# TASK GOAL
Find the line containing "Task: Click the Google Chrome app icon" in the listing below; reproduce it and every line after, exactly. Skip pictures.

# EXCERPTED DATA
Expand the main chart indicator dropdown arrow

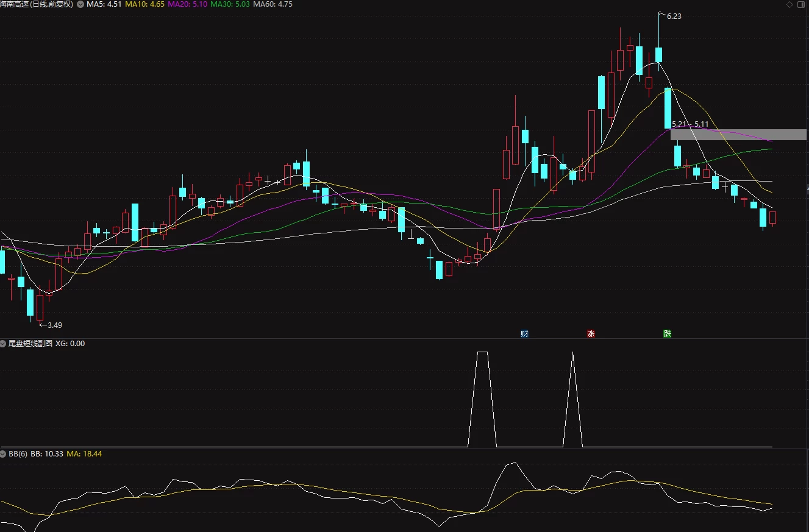click(80, 4)
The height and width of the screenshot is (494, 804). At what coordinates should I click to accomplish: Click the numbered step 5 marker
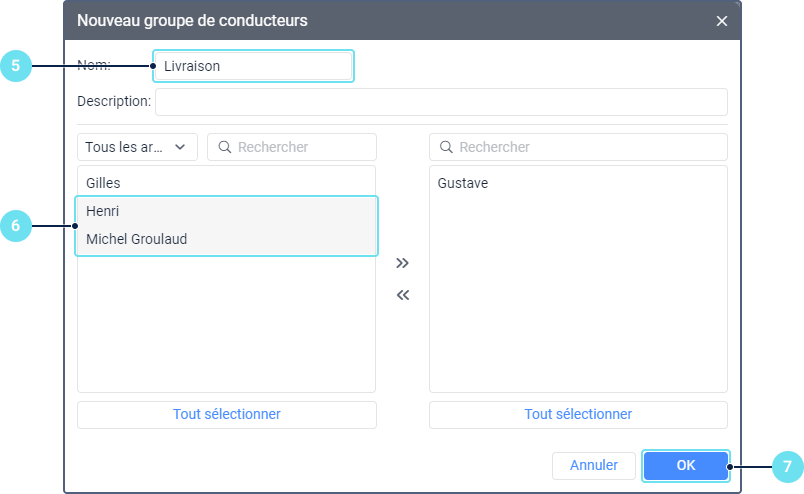coord(15,66)
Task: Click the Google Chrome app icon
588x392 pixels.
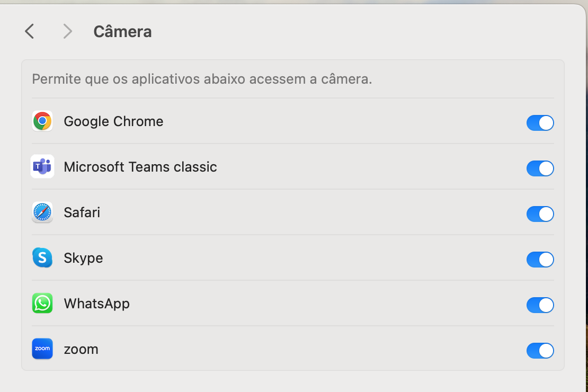Action: [x=42, y=121]
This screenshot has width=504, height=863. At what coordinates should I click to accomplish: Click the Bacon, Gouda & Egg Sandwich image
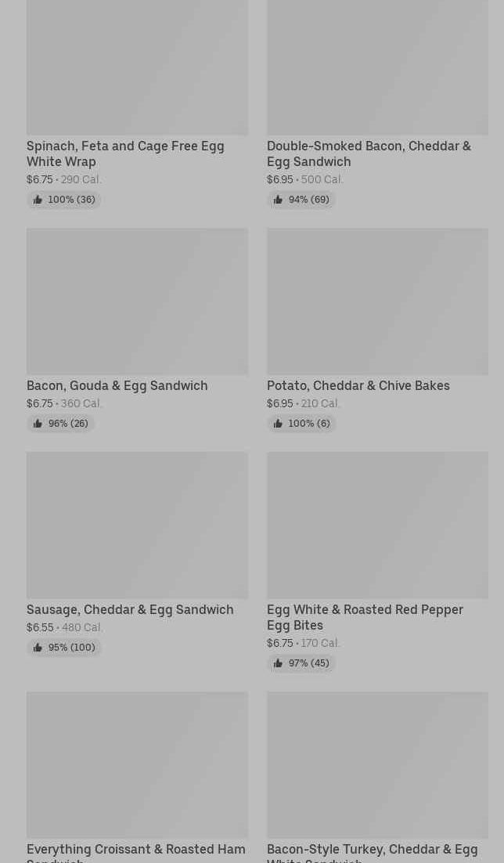[137, 302]
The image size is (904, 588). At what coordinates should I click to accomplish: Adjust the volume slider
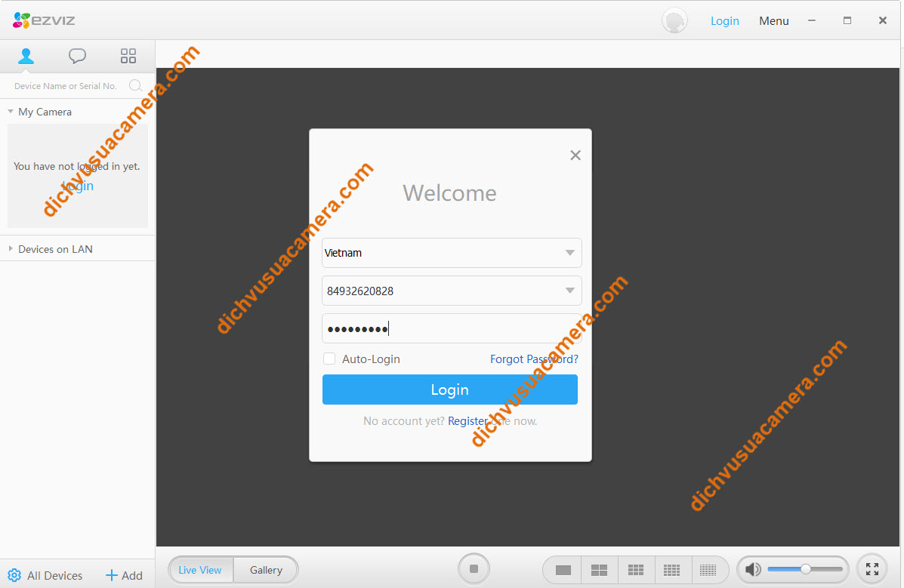pyautogui.click(x=805, y=569)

# ANSWER SPACE
Task: Click the Google Chrome app icon
588x392 pixels.
Action: [x=42, y=121]
This screenshot has width=504, height=863. At what coordinates should I click to accomplish: Click the Bacon, Gouda & Egg Sandwich image
[137, 302]
The image size is (904, 588). At what coordinates should I click to accomplish: Adjust the volume slider
pyautogui.click(x=805, y=569)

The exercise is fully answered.